Task description: Please lay out the rows as a Markdown table with columns "No." and "Text", starting at the line that contains "You are a computer-use agent. Screen" and ending at the line that contains "Instruction: Click the share icon button", both included. Number each line in "No.", put the line itself in "Text", and leave out blank lines.

Task data:
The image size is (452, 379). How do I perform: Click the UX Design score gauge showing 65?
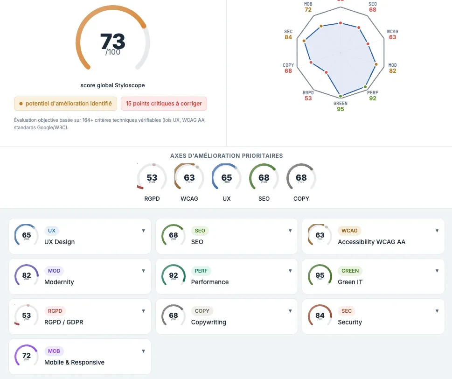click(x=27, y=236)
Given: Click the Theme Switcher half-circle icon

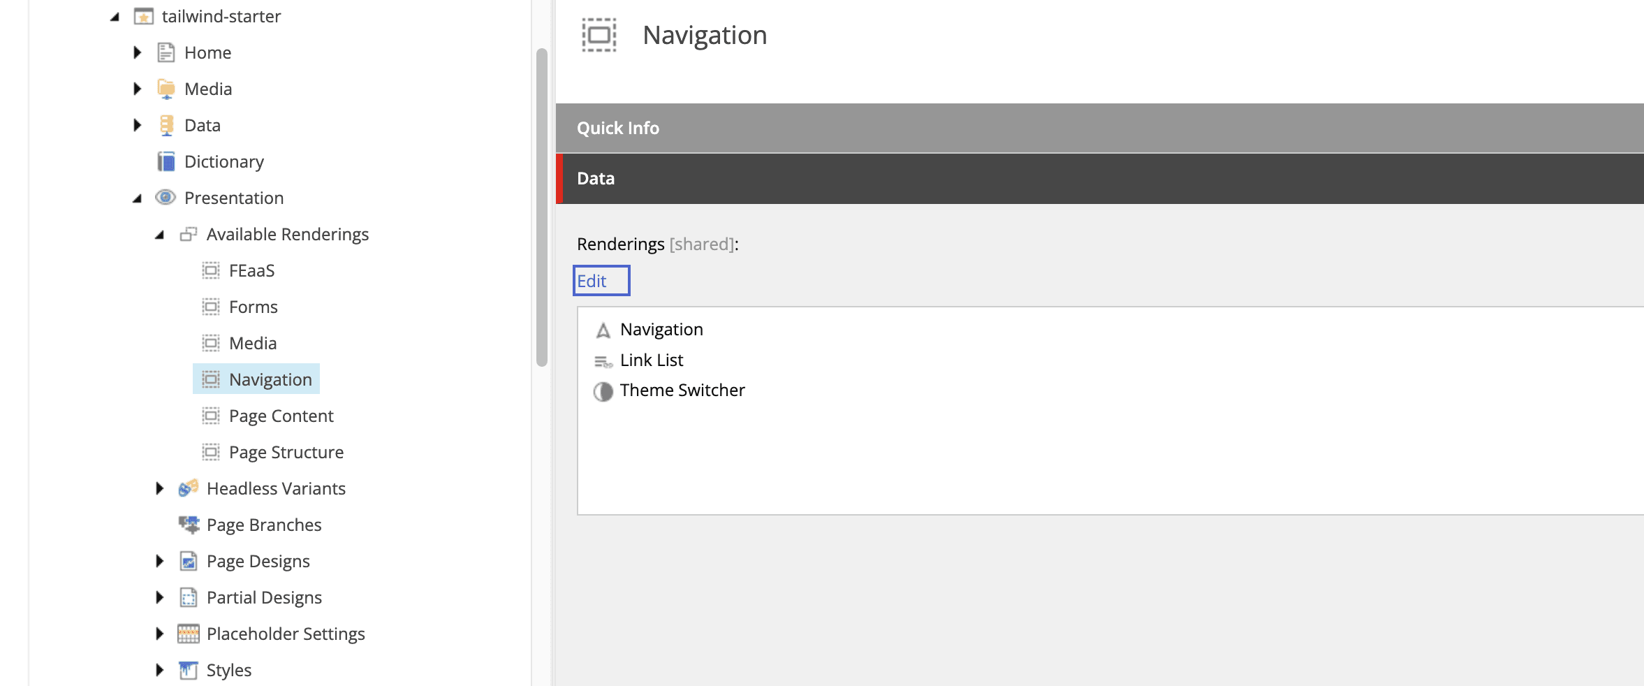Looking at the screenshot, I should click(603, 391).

* * *

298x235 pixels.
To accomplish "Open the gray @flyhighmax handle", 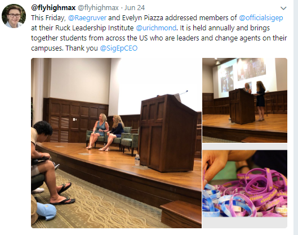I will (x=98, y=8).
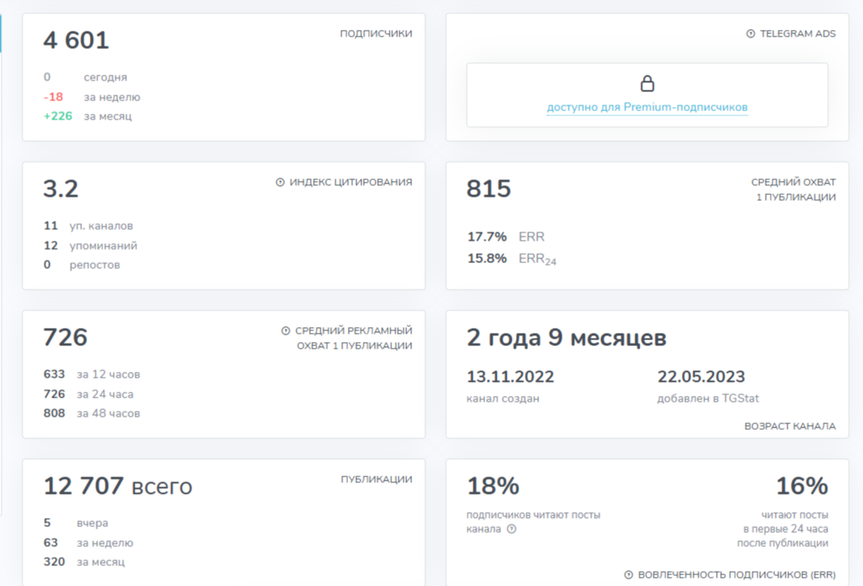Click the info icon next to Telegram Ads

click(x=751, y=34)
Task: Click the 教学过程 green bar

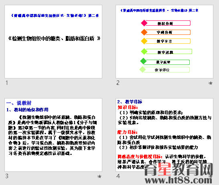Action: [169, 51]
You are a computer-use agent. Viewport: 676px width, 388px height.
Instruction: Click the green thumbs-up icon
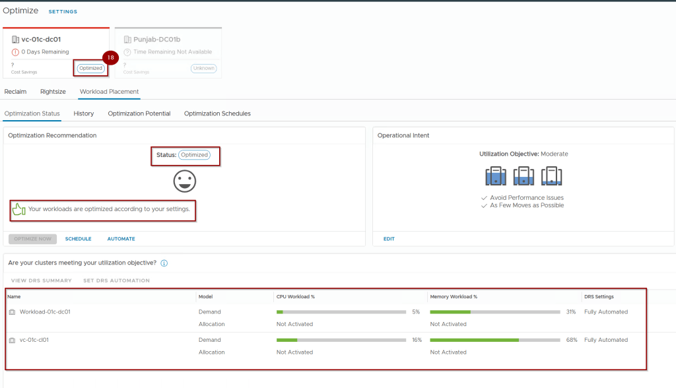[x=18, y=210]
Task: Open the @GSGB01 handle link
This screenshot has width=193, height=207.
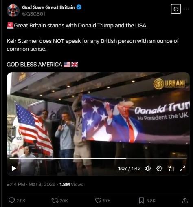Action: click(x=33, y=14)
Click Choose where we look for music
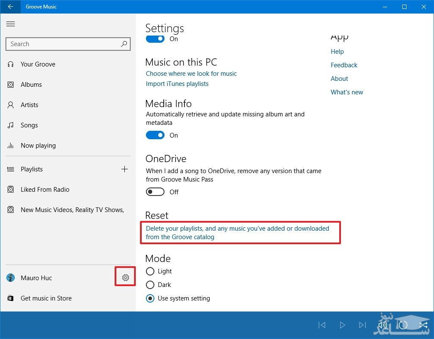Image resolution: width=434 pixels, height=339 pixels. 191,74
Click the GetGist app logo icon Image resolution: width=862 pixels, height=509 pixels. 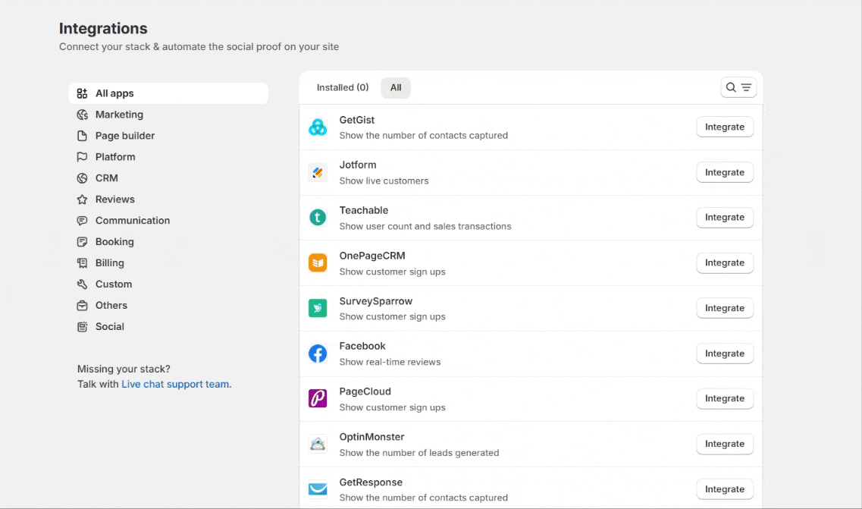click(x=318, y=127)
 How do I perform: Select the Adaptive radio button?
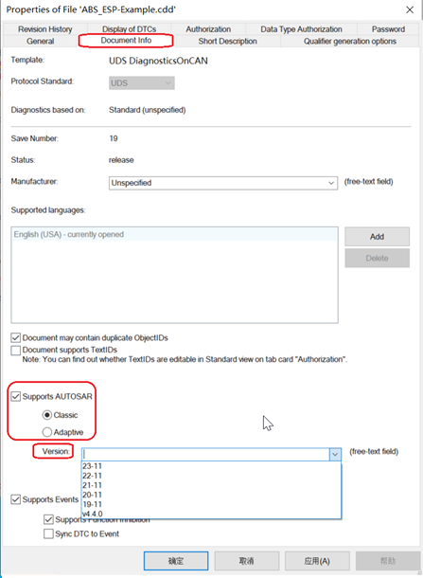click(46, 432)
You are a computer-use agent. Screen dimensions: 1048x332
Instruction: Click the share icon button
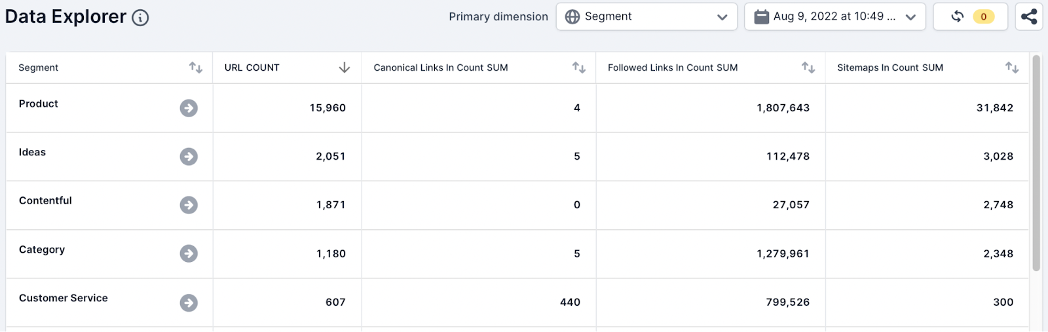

==

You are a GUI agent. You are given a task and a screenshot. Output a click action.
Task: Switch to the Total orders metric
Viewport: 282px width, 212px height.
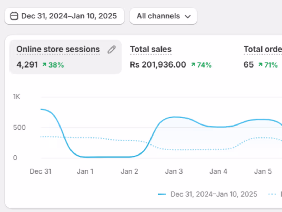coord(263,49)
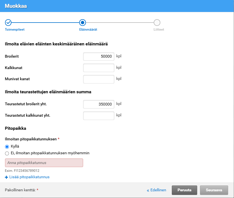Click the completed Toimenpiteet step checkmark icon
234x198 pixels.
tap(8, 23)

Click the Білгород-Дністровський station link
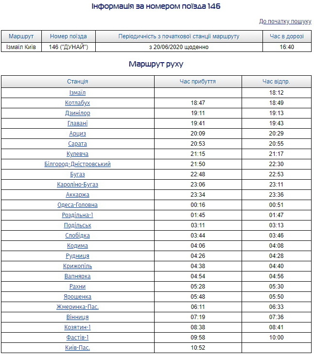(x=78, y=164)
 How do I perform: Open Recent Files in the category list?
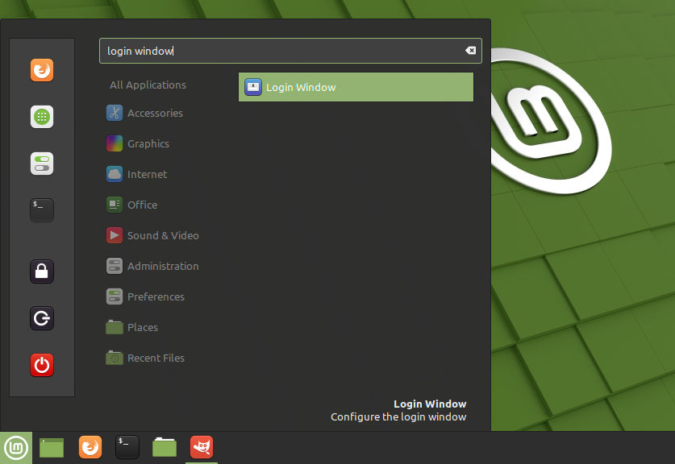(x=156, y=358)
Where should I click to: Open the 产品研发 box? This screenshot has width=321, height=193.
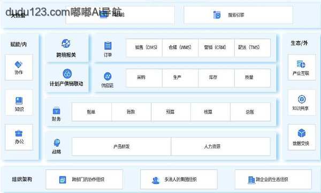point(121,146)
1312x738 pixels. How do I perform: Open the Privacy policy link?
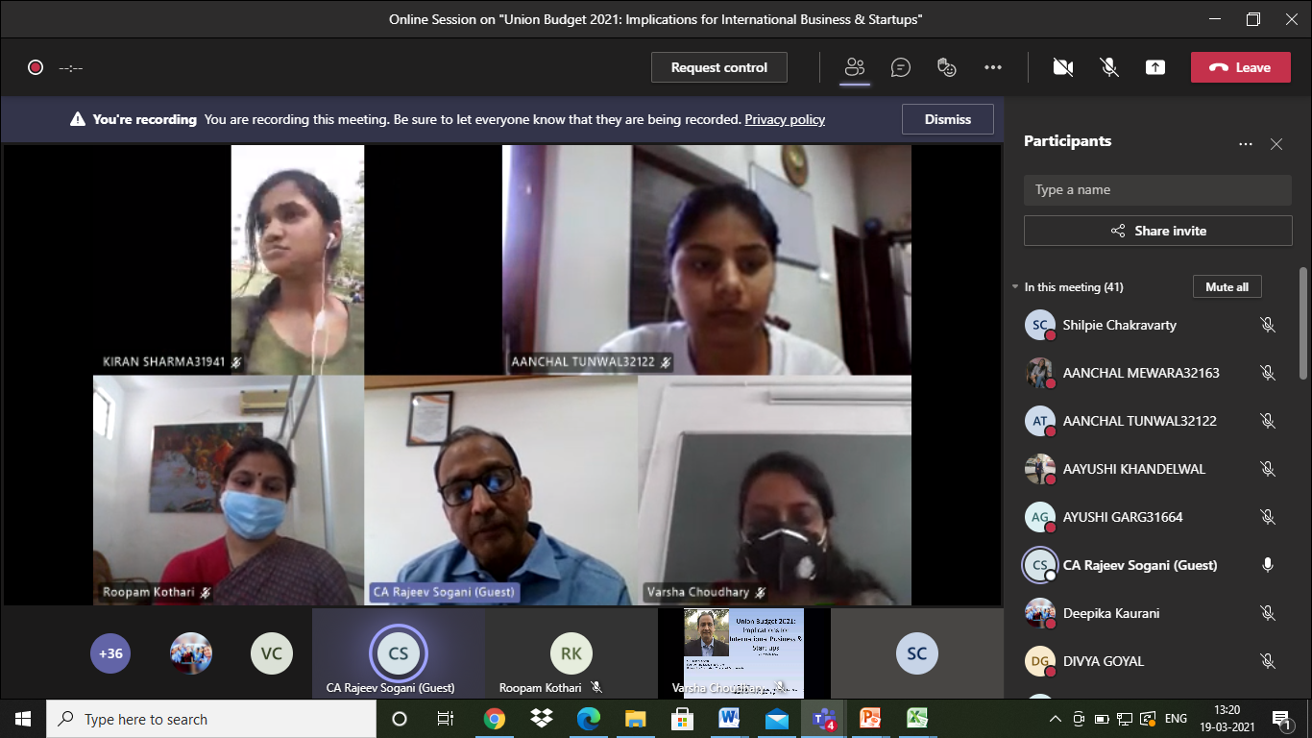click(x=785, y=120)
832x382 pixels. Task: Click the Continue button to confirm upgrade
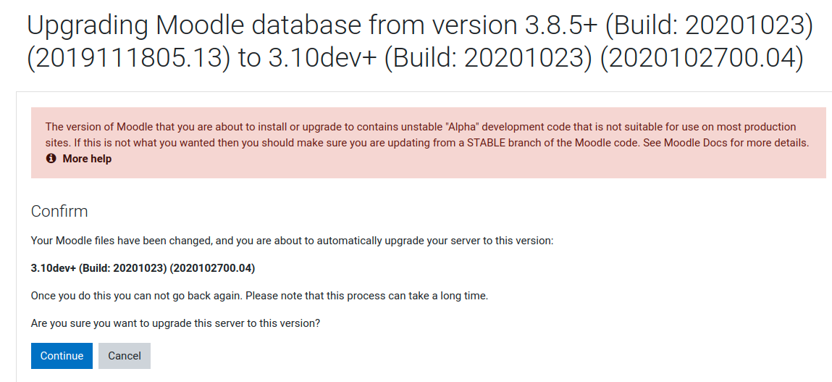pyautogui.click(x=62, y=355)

Result for this task:
| No. | Text |
|---|---|
| 1 | You are a computer-use agent. Screen dimensions: 1048x332 |
| 2 | Instruction: Click the share icon button |